Don't ignore soft skills, but don't rely on them. Terms like "team player" or "strong communicator" are common but low-signal to ATS systems. Focus on hard skills, tools, certifications, and specific job function terms.

Tailoring Your Resume: How Much Customization Is Actually Needed? 📋

This is one of the biggest practical questions job seekers face.

A fully generic resume — the same version sent to every employer — tends to underperform in ATS screens, because it isn't calibrated to the specific language of any one posting. You might have all the right qualifications, but the resume doesn't reflect them in the terms the system is evaluating.

A fully customized resume for every single application is more effective but time-intensive. For high-priority roles, it's generally worth the effort.

A tiered approach is what many job seekers land on: one or two core versions tailored to different types of roles, with targeted adjustments (updating the summary, reordering skills, tweaking job description language) for each specific application.

The degree of customization that makes sense for you depends on your volume of applications, how competitive the roles are, and how similar or different the postings are from each other.

Problem A: Return the passage on resume tailoring from "Tailoring Your Resume: How" up to and including "each specific application.", copied word for word.
Problem B:
Using the passage on resume tailoring, answer each question:
(i) Which two terms does it call common but low-signal to ATS systems?
(ii) For what kind of roles is a fully customized resume said to be generally worth the effort?
(iii) On what three things does the sensible degree of customization depend?

Data provided:
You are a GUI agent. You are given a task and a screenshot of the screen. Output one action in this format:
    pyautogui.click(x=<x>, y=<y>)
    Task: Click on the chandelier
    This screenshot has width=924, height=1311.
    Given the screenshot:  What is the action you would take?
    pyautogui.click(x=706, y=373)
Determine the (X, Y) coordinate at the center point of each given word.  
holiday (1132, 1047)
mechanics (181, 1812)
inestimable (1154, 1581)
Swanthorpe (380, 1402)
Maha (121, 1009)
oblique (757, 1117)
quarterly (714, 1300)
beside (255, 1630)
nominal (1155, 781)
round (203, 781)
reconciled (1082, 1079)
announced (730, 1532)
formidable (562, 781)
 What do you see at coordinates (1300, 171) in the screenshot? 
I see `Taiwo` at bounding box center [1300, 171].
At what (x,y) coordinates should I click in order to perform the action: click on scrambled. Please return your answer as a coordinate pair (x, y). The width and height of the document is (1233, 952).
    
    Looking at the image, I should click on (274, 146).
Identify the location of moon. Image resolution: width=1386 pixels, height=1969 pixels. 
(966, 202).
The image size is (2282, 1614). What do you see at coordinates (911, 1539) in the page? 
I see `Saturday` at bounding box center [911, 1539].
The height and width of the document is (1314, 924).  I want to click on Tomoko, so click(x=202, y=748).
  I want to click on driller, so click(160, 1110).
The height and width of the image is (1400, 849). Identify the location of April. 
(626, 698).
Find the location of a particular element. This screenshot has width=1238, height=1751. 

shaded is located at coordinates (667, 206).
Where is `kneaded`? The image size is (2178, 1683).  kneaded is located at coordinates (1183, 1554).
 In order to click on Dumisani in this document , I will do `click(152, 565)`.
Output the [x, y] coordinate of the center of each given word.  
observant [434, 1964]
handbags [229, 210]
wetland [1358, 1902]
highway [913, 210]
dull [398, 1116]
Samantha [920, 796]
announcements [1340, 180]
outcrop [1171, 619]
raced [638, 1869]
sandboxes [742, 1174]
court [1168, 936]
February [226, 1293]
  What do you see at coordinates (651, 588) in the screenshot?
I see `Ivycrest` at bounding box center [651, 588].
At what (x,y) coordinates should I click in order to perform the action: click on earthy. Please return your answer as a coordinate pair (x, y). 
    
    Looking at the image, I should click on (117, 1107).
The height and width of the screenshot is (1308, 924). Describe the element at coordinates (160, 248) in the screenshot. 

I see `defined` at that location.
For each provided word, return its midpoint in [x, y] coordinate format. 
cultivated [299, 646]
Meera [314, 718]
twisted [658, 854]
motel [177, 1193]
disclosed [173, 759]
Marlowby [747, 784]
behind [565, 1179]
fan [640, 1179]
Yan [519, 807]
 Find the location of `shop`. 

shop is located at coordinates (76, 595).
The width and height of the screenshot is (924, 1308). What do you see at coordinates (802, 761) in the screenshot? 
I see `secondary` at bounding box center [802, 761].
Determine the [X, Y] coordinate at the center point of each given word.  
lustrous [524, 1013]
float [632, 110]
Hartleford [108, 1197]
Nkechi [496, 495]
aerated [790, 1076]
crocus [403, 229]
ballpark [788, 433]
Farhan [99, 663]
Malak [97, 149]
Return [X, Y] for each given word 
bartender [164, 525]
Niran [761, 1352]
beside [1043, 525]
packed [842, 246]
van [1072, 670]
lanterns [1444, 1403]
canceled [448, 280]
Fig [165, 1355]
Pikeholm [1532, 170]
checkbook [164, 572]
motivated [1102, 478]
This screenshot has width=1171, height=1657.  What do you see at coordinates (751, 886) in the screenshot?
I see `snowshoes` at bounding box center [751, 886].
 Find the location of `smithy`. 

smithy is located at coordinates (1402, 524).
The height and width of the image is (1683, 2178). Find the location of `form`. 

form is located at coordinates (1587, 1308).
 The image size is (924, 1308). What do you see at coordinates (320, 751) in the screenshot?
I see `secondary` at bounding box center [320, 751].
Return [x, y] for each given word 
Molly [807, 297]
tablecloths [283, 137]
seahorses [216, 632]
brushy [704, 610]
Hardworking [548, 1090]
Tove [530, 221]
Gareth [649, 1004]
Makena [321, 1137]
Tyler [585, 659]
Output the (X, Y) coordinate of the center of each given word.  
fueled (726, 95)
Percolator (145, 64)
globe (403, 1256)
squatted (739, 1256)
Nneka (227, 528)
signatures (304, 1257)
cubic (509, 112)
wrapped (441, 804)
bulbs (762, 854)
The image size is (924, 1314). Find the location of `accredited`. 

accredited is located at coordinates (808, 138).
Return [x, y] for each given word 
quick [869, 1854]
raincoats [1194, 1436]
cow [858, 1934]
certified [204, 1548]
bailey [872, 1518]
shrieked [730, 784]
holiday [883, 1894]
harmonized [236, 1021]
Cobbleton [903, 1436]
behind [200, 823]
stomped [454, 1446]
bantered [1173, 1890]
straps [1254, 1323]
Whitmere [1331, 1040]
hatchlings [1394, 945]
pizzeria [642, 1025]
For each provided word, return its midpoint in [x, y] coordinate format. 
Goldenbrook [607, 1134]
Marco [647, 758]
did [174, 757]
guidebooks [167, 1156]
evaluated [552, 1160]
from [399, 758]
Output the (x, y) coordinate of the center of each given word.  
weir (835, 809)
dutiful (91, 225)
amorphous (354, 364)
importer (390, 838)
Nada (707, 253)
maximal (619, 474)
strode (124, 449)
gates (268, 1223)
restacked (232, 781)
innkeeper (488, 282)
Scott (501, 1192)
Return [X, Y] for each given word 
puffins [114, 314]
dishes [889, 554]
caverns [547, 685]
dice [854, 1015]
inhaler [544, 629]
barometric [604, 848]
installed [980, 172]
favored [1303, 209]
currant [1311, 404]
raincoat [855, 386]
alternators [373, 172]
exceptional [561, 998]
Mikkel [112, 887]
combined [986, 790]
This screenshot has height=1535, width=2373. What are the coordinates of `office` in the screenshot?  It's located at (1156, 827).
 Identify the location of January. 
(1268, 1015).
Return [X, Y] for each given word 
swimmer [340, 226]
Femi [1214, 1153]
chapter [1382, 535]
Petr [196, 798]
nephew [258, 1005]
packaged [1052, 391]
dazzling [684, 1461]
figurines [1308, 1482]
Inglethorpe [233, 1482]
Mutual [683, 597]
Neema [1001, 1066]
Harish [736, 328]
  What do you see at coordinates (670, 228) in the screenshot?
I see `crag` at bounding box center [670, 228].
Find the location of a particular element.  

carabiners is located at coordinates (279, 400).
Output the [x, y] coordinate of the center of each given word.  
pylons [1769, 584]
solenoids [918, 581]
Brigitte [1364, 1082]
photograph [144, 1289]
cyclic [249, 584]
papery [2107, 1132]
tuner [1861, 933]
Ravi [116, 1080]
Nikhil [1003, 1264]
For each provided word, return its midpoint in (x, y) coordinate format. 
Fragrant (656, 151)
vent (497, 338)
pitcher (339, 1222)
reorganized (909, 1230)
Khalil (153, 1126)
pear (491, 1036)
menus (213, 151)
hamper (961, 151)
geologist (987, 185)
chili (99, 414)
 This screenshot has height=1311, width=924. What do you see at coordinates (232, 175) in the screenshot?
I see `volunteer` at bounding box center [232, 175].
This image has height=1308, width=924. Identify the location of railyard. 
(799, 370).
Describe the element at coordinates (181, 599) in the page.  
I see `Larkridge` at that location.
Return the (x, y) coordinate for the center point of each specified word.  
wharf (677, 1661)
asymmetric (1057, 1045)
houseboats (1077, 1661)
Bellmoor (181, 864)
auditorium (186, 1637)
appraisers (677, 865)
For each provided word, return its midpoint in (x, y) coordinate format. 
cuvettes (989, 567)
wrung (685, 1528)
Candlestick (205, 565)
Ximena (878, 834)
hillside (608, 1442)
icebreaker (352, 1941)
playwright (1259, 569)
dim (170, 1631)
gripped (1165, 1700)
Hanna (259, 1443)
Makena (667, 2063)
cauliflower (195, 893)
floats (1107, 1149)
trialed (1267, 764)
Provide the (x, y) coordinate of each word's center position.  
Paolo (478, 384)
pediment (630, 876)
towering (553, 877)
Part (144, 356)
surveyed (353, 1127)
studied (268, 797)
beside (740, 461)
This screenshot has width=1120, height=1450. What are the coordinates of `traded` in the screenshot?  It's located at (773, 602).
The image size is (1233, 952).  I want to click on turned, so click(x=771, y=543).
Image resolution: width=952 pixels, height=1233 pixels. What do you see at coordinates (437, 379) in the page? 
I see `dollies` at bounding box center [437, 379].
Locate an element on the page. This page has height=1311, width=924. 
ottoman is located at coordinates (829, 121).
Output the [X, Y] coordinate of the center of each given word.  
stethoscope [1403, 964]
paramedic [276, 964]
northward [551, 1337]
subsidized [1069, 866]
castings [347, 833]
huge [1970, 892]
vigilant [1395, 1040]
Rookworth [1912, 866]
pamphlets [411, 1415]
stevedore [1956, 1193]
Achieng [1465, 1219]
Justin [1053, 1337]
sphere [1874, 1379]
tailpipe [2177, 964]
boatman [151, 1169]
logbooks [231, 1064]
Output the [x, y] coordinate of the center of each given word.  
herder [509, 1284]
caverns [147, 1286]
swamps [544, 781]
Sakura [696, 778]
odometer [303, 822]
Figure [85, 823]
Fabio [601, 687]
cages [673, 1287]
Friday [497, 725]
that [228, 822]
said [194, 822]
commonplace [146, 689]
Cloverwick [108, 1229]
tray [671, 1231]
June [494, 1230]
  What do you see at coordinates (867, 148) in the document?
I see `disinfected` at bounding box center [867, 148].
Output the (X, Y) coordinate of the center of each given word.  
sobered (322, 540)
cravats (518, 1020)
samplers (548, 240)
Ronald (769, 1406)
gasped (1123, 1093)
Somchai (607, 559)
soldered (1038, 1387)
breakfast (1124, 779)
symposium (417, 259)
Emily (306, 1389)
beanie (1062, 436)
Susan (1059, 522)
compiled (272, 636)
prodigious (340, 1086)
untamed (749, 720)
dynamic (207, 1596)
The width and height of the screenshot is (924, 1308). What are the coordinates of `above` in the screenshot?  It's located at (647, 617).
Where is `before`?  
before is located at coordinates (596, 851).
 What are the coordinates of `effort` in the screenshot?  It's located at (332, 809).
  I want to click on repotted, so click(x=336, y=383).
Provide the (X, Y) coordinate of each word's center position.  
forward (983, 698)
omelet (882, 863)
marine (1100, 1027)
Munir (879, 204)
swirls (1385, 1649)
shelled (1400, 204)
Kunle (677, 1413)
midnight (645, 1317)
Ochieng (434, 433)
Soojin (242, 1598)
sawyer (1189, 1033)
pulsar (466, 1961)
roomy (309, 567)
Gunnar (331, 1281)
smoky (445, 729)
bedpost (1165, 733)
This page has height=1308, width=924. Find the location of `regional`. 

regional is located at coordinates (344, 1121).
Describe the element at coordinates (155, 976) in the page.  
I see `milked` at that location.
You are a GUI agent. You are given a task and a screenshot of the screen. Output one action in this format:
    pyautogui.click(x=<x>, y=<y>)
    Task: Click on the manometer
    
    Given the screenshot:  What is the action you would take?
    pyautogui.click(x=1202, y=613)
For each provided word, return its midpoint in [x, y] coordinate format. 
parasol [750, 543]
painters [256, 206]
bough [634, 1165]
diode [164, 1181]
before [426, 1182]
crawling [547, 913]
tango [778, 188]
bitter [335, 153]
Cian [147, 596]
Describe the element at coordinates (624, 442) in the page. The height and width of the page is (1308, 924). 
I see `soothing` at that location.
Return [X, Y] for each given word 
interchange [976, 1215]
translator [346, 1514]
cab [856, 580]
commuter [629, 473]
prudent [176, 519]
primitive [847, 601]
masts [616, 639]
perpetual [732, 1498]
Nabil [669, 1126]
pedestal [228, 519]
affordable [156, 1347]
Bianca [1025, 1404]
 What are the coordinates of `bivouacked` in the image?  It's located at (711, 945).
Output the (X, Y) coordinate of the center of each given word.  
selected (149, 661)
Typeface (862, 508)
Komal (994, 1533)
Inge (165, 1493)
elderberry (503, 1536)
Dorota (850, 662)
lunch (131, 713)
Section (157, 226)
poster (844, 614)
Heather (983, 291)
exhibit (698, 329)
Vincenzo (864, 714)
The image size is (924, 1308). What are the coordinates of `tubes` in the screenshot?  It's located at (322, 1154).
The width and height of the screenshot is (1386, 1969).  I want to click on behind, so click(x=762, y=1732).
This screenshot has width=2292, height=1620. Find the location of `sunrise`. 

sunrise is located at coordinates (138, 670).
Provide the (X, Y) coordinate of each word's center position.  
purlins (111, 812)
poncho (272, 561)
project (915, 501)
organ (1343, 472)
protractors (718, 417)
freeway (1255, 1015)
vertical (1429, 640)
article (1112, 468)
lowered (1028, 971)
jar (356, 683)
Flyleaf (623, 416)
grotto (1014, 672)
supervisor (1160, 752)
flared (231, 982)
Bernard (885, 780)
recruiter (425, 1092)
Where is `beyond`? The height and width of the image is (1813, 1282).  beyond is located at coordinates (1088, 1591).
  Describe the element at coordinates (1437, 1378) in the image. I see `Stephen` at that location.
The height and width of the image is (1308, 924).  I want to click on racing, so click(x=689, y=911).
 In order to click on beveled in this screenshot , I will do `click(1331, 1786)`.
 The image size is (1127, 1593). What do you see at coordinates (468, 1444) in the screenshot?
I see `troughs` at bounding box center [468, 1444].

Response A:
Tailoring Your Resume: How Much Customization Is Actually Needed? 📋

This is one of the biggest practical questions job seekers face.

A fully generic resume — the same version sent to every employer — tends to underperform in ATS screens, because it isn't calibrated to the specific language of any one posting. You might have all the right qualifications, but the resume doesn't reflect them in the terms the system is evaluating.

A fully customized resume for every single application is more effective but time-intensive. For high-priority roles, it's generally worth the effort.

A tiered approach is what many job seekers land on: one or two core versions tailored to different types of roles, with targeted adjustments (updating the summary, reordering skills, tweaking job description language) for each specific application.

Response B:
(i) "Team player" and "strong communicator."
(ii) High-priority roles.
(iii) Your volume of applications, how competitive the roles are, and how similar or different the postings are from each other.